The one thing the on-demand economy must fix
Instant gratification consumers can rejoice thanks to the on-demand economy. Using your mobile device, with a couple of taps you can order a ride to take you home. You can order your dinner for the night. You can have someone pick up your laundry and deliver it – washed and folded – the next day.
The consumer benefits are obvious. On-demand applications turn your mobile device into a remote control for service delivery. And the innovation propelling the on-demand economy means that you don’t need to visit a brick and mortar restaurant, grocery store, laundromat, or post office ever again.
Bravo to the new middleman
On-demand companies own very little – if any – tangible assets. Uber doesn’t own a fleet of cars. DoorDash doesn’t own any restaurants. Shyp doesn’t own any post offices.
Rather, these businesses are taking advantage of other people’s assets to be in business. Designing and delivering an on-demand application is the new way to make money as a middleman. The success of the Uber – the poster child for the on-demand economy – meant that many entrepreneurs saw a business model they could emulate very easily.
This makes sense to me – until recently, on-demand companies seemed invincible. Investment from January 2010 to April 2015 totaled a whopping $9.4 billion. Tapping into consumers’ insatiable appetite for instant goods and services could reduce startup time by months or even years. Building an application in the “Uber-for-X” model seemed to be a get-rich-quick scheme for entrepreneurs, served on a golden platter.
…But there’s less fanfare for workers
Here’s the catch with the on-demand model – the people providing the actual service are not employees. Uber doesn’t employ its drivers. DoorDash’s delivery person is not an employee, even though he or she wears a DoorDash t-shirt. The list goes on.
Sure – that all sounds great. Who doesn’t want more flexible working hours? But the work is defined, structured and monitored so tightly that Uber drivers, for example, didn’t even have time to pee because they are forced to work around-the-clock for fares.

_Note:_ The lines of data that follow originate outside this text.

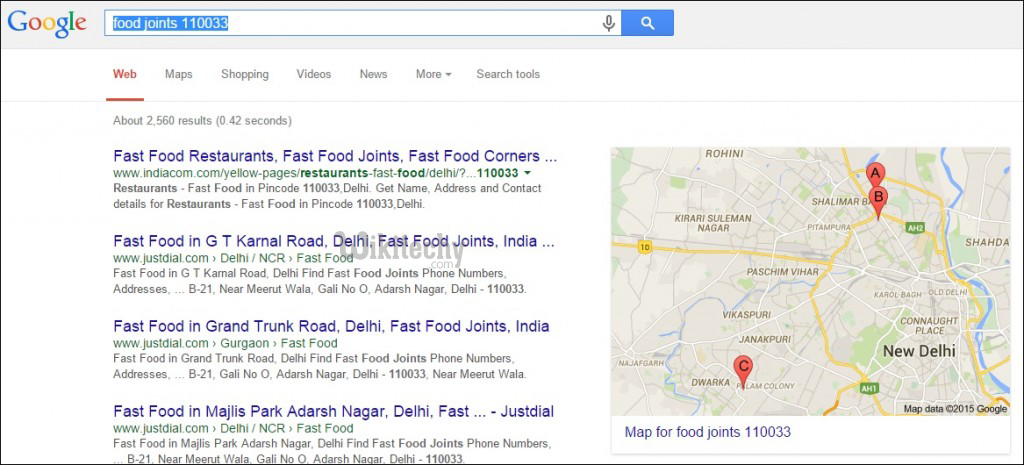This screenshot has height=465, width=1024.
Task: Open Fast Food in Grand Trunk Road result
Action: click(x=331, y=326)
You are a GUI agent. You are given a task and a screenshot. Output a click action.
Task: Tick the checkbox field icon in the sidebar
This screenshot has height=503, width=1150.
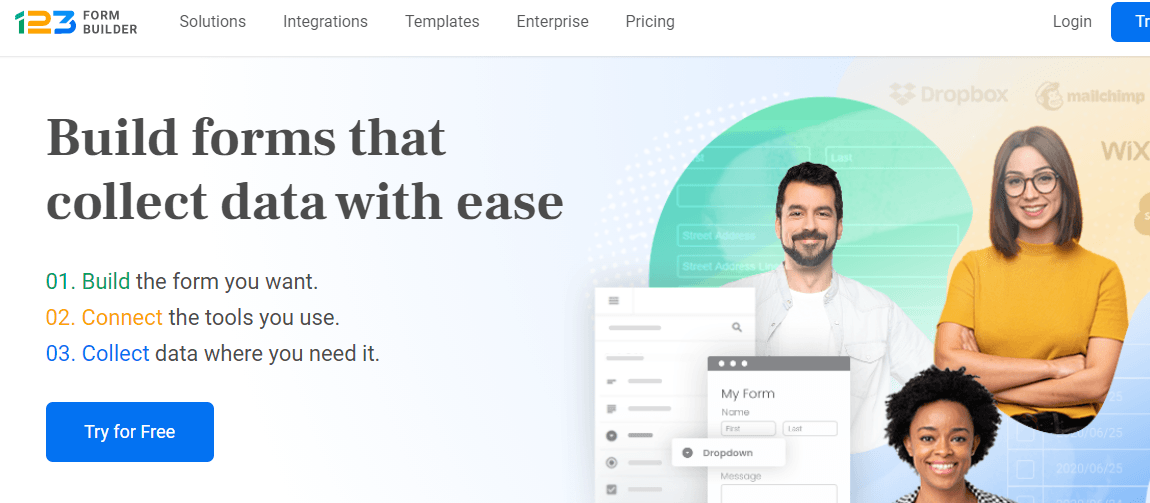point(612,490)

The IRS defines someone as an independent contractor if “the payer has the right to control or direct only the result of the work and not what will be done and how it will be done.” Based on this definition, this is where the on-demand definition unravels. Homejoy, an on-demand cleaning service that shut its doors last year, was subject to employee misclassification class action lawsuits, but also failed because it couldn’t train its independent contractor cleaners, because doing so would violate labor regulations.
It’s all about the gross margin
The challenge that the on-demand economy faces goes beyond worker misclassification, and whether someone should be classified as an employee or independent contractor. It all boils down to gross margin. On-demand companies save a lot of money by avoiding a lost of costs in the form of employee benefits, taxes, and tangible assets. These costs are incurred by the so-called independent contractors, and passed on to the consumer.
Even though on-demand businesses are shaving a lot of costs, companies are now starting to find themselves stuck in a world of low margins, high promotional costs and workforce churn. Uber has thin margins, but its volumes are so high that the business is viable. Meanwhile, Instacart can’t rely on the same network effects in the grocery delivery space, and it has had to raise its prices and fundamentally change its business model.
The framework is already available – so stop mistreating workers
The on-demand concept is relatively new, but it’s no different from companies hiring seasonal workers during peak times. This is something that the agriculture and retail industries have done for years. The main difference is that thanks to mobile technologies, the timeframe to meet consumer’s demands is significantly compressed. Peak times that businesses used to plan weeks or months in advance for are now whittled down to minutes.
As VC funding for the on-demand economy dries up and as misclassification lawsuits take their toll on these companies, how they treat their employees is central to their success. A number of startups, such as Luxe, Shyp and Instacart, have already converted their independent contractors to employees. Uber just settled two major class action lawsuits in which drivers challenged their classification as independent contractors for up to $100 million. The company also agreed to policy changes that reduce its control over drivers, like deactivating drivers’ accounts at will from turning down rides frequently.
I believe this is the right approach. Rather than continue to look for loopholes, the on-demand economy must invest and engage its people. The right framework already exists – it’s one where employers, employees and customers all play key roles to a company’s success.